*** Opening of DATASET RECORDS ***

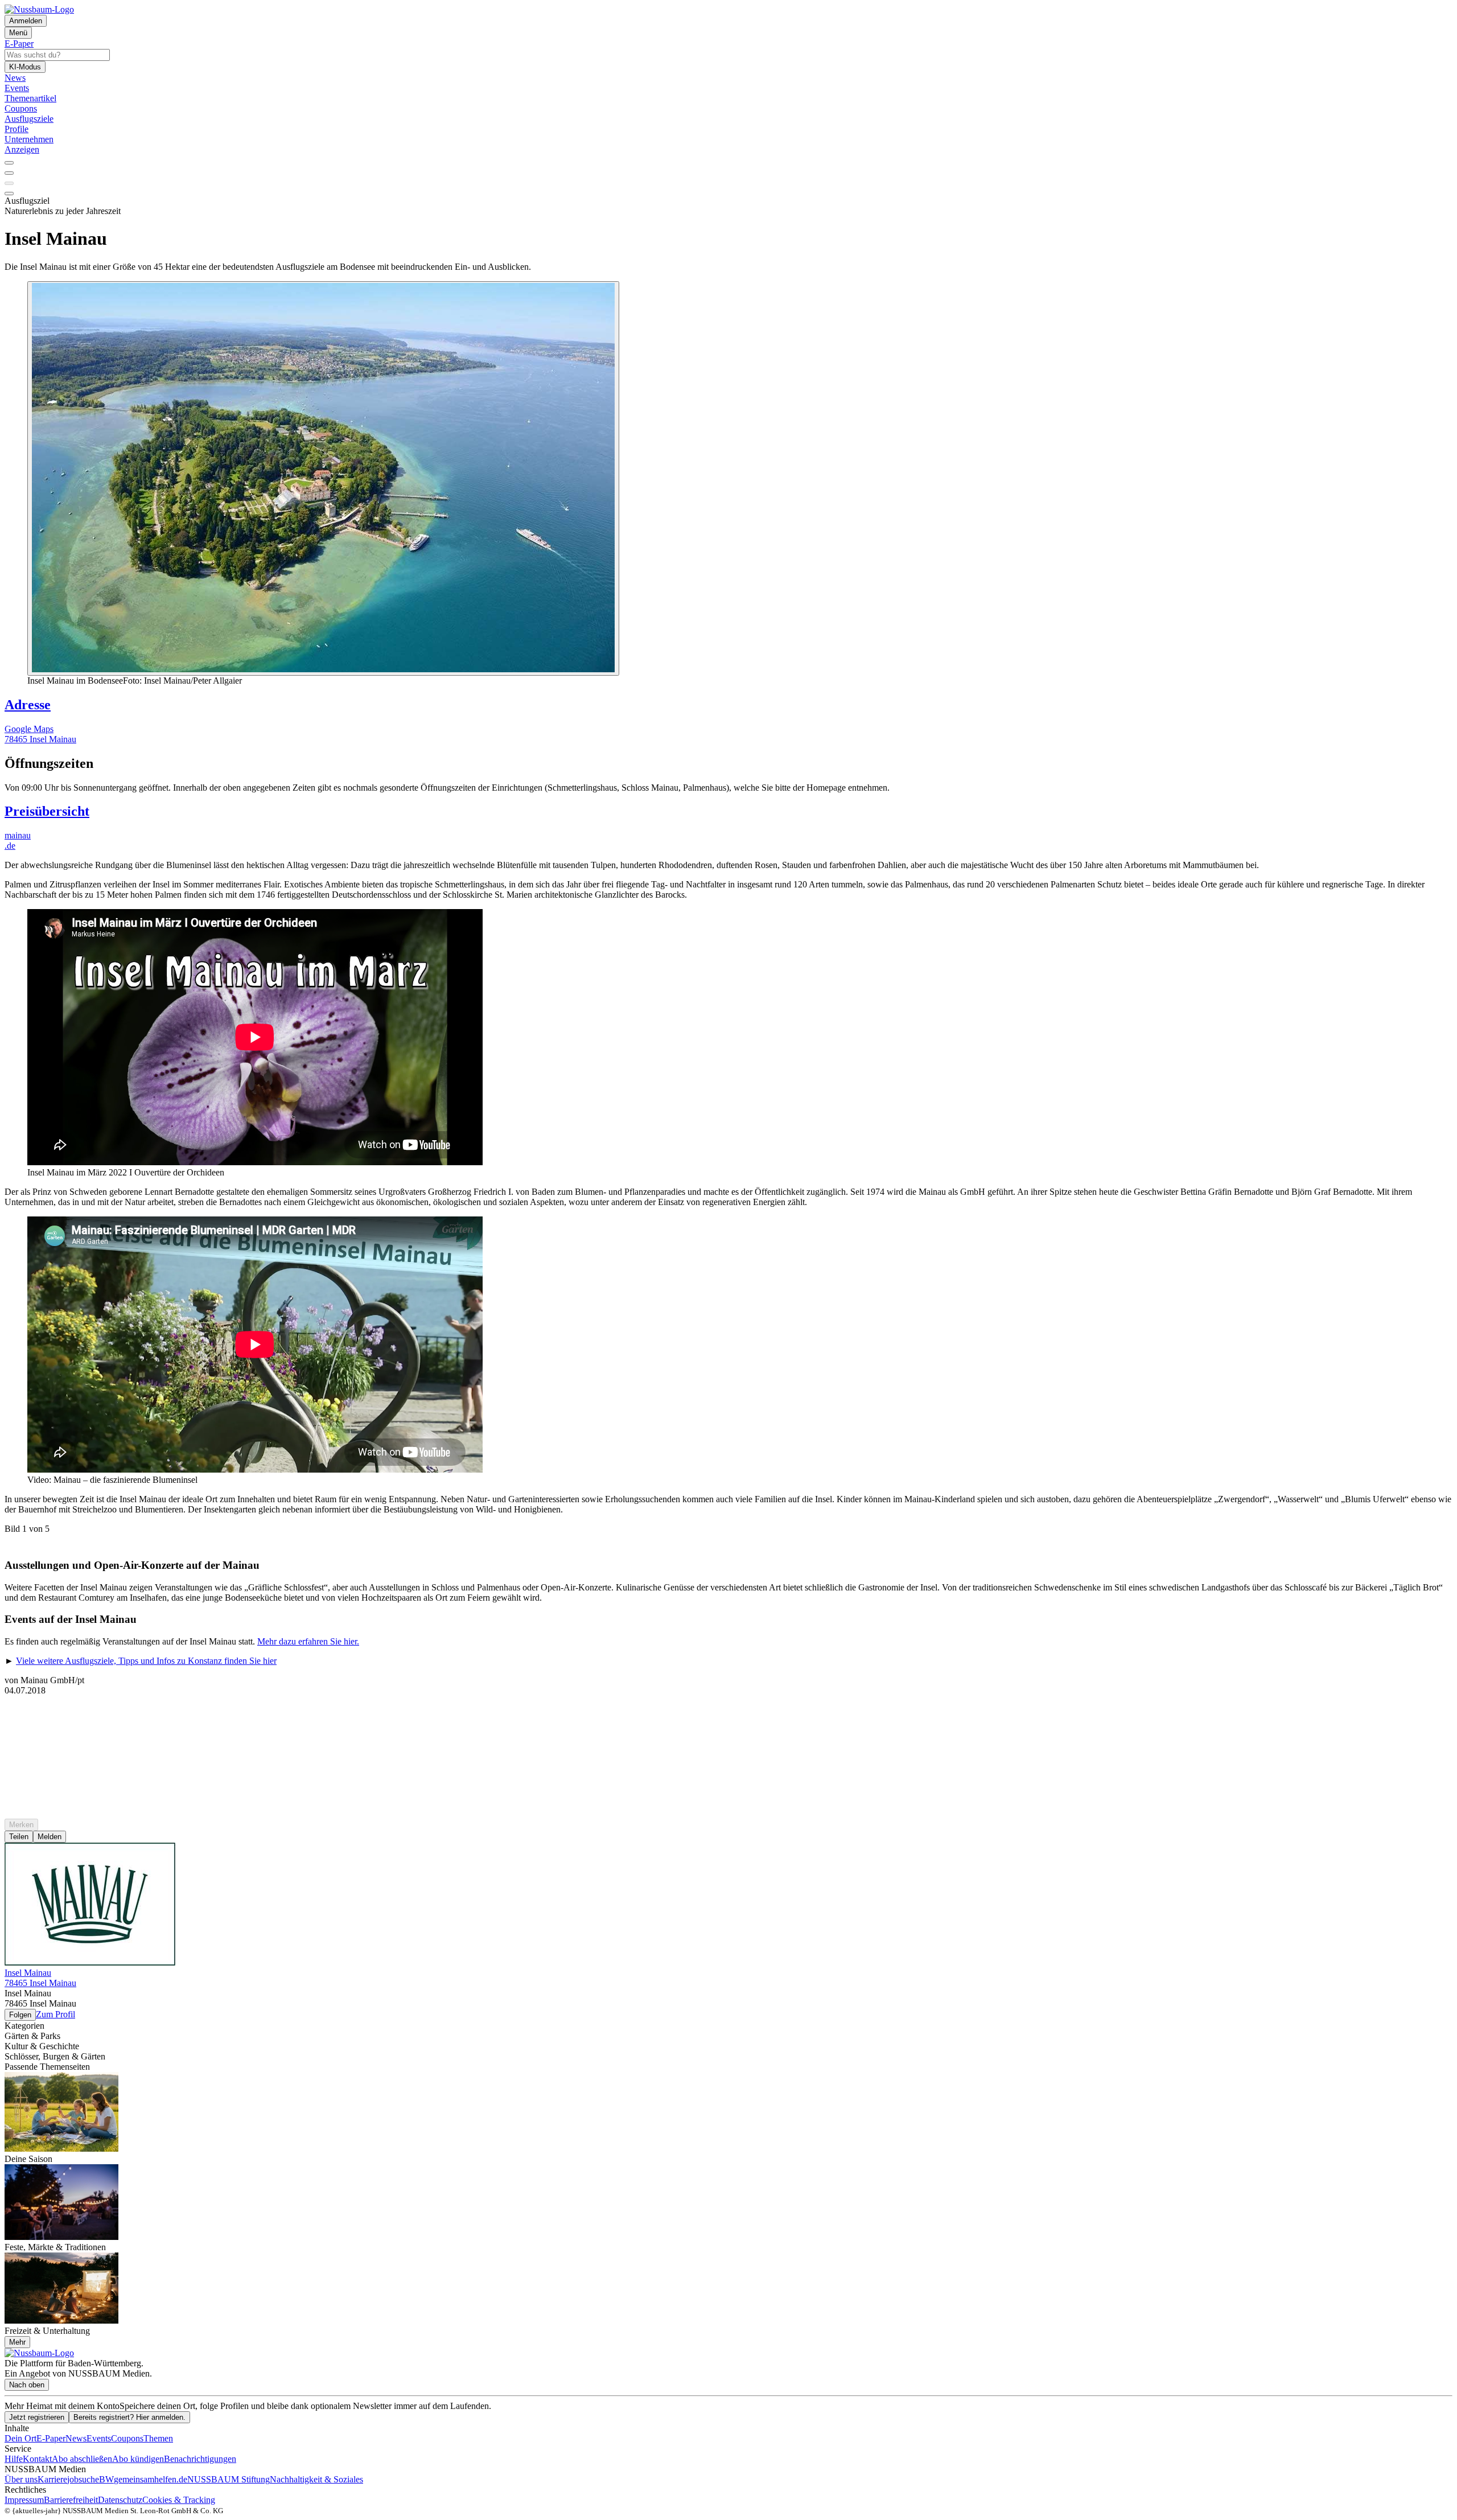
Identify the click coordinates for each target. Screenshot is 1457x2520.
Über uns (21, 2479)
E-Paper (50, 2438)
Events (99, 2438)
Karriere (52, 2479)
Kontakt (37, 2459)
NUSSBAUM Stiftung (228, 2479)
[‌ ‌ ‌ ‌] (728, 1716)
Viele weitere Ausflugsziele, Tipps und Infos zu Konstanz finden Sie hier (146, 1661)
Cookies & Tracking (178, 2500)
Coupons (127, 2438)
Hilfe (14, 2459)
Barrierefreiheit (71, 2500)
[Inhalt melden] (9, 193)
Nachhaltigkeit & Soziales (316, 2479)
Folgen (20, 2015)
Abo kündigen (138, 2459)
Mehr (17, 2342)
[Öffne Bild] (323, 478)
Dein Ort (20, 2438)
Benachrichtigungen (200, 2459)
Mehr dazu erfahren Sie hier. (308, 1641)
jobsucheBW (90, 2479)
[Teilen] (9, 173)
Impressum (24, 2500)
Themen (158, 2438)
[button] (728, 763)
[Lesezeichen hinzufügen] (9, 183)
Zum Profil (55, 2014)
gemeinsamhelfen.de (150, 2479)
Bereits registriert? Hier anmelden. (129, 2417)
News (76, 2438)
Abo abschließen (82, 2459)
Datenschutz (120, 2500)
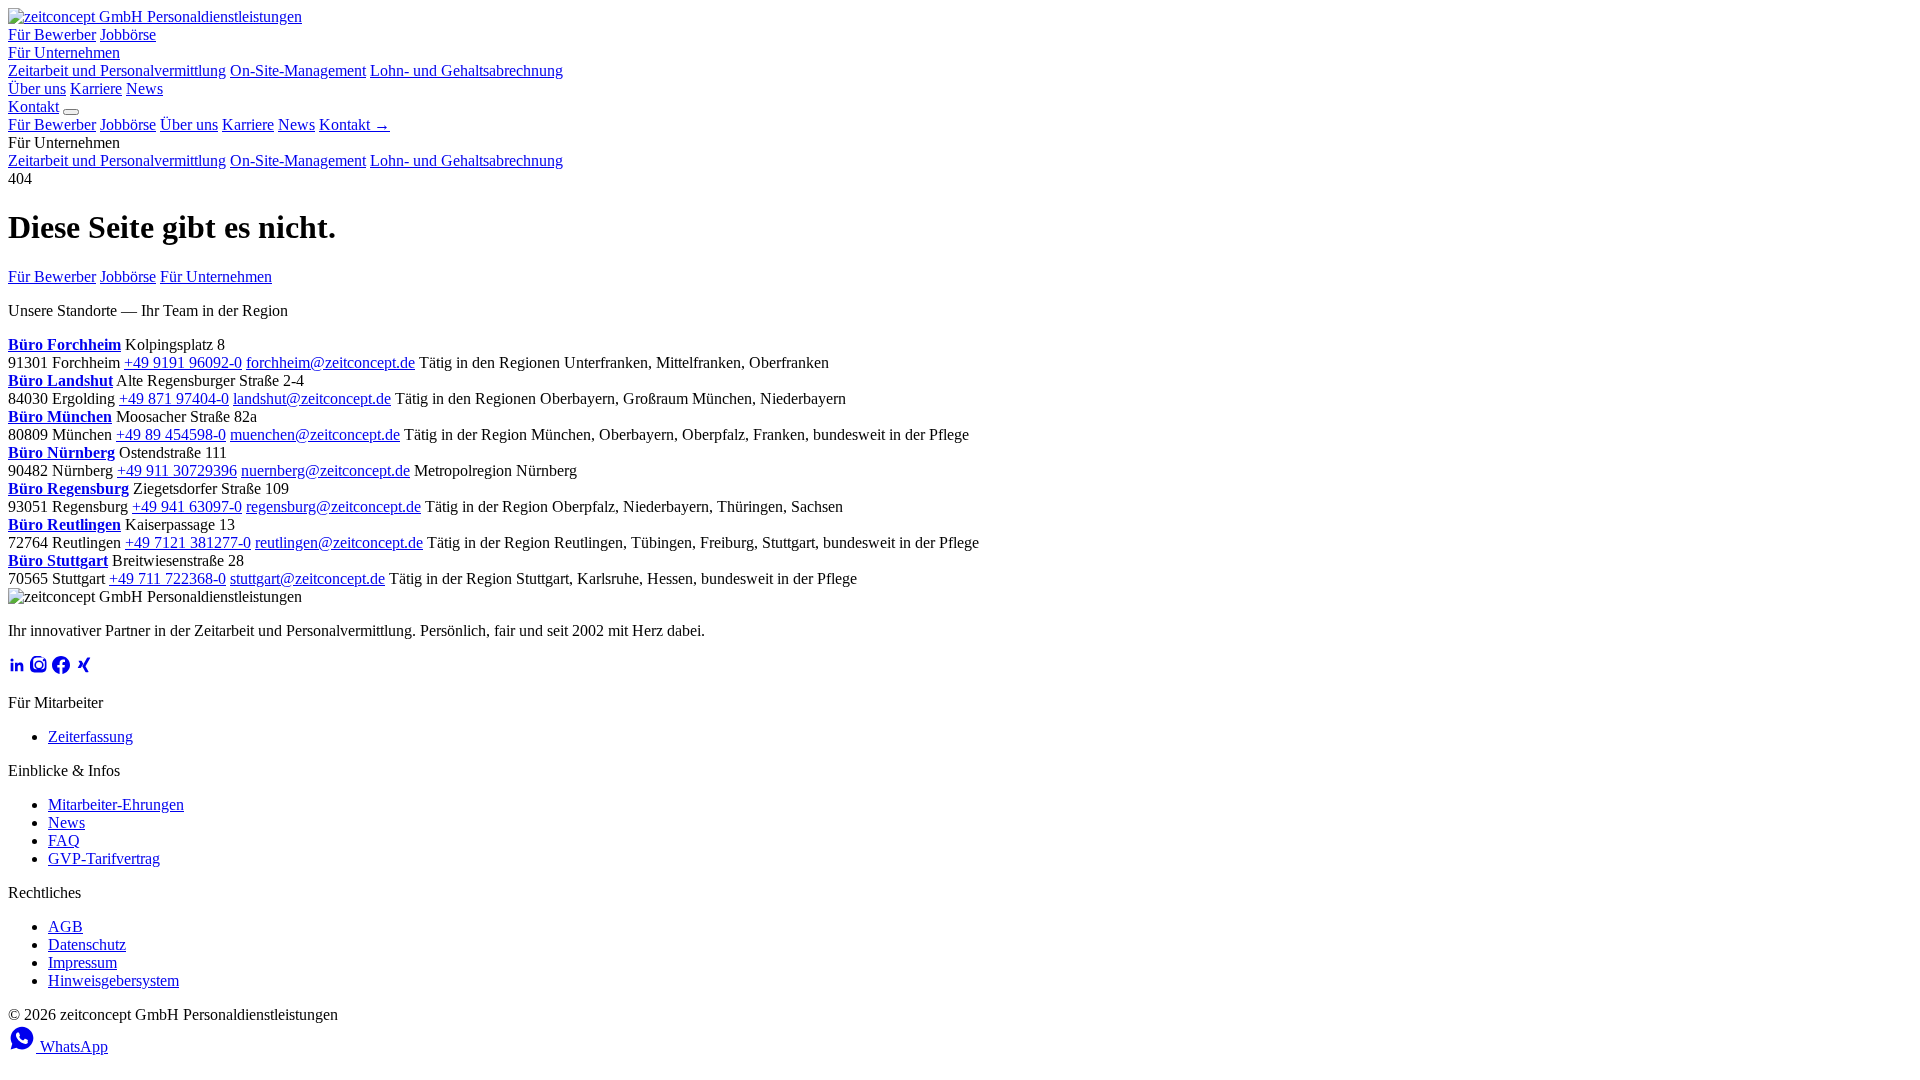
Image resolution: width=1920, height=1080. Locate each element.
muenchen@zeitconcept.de (315, 434)
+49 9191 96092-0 (183, 362)
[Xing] (83, 668)
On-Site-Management (298, 70)
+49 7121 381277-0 (188, 542)
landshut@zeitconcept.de (312, 398)
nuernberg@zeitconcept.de (325, 470)
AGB (65, 926)
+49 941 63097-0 (187, 506)
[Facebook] (61, 668)
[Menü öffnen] (71, 112)
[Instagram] (39, 668)
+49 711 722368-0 (167, 578)
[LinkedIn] (17, 668)
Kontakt (33, 106)
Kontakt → (354, 124)
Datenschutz (87, 944)
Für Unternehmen (64, 52)
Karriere (96, 88)
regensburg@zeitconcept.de (333, 506)
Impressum (82, 962)
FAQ (64, 840)
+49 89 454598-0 (171, 434)
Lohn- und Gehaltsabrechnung (466, 70)
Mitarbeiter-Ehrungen (116, 804)
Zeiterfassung (90, 736)
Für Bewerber (52, 34)
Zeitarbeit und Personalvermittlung (117, 70)
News (144, 88)
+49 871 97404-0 (174, 398)
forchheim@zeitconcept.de (330, 362)
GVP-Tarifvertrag (104, 858)
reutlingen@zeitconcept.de (339, 542)
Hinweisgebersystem (113, 980)
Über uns (37, 88)
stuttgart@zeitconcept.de (307, 578)
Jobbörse (128, 34)
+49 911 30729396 (177, 470)
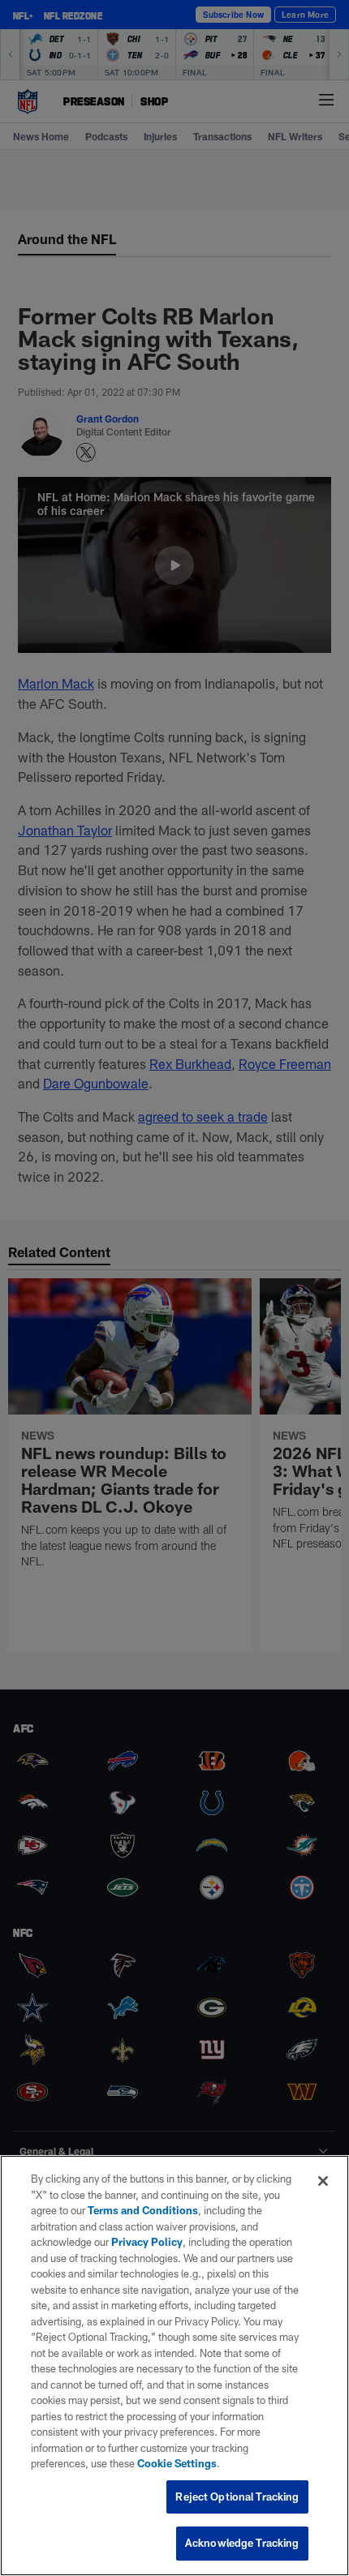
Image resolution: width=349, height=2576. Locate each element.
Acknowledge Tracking (242, 2542)
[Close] (323, 2181)
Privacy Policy (147, 2241)
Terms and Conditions (143, 2210)
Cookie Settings (177, 2463)
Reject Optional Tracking (237, 2496)
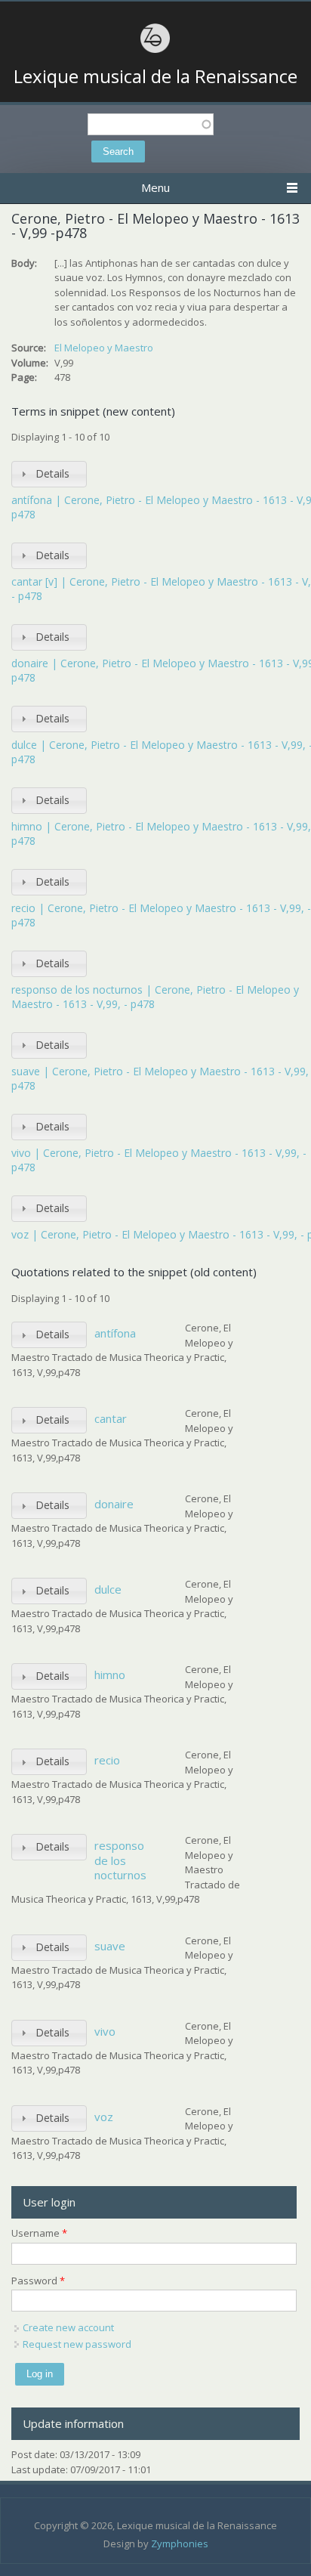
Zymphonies (179, 2543)
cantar (110, 1418)
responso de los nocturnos (120, 1860)
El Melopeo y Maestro (103, 347)
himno (109, 1674)
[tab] (49, 474)
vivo (104, 2031)
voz (103, 2116)
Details (52, 473)
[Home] (155, 50)
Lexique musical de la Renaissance (155, 76)
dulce (108, 1589)
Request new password (77, 2344)
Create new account (68, 2327)
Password (38, 2280)
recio (107, 1759)
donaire (114, 1503)
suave (109, 1945)
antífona (115, 1333)
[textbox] (151, 124)
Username (39, 2233)
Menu (155, 187)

*** Close of DATASET RECORDS ***

▸ ABOUT THIS EXERCISE:
Search the records for the word "zeitconcept" and copy every line where it occurs.

▸ SOLUTION TO THE PROBLEM:
muenchen@zeitconcept.de (315, 434)
landshut@zeitconcept.de (312, 398)
nuernberg@zeitconcept.de (325, 470)
regensburg@zeitconcept.de (333, 506)
forchheim@zeitconcept.de (330, 362)
reutlingen@zeitconcept.de (339, 542)
stuttgart@zeitconcept.de (307, 578)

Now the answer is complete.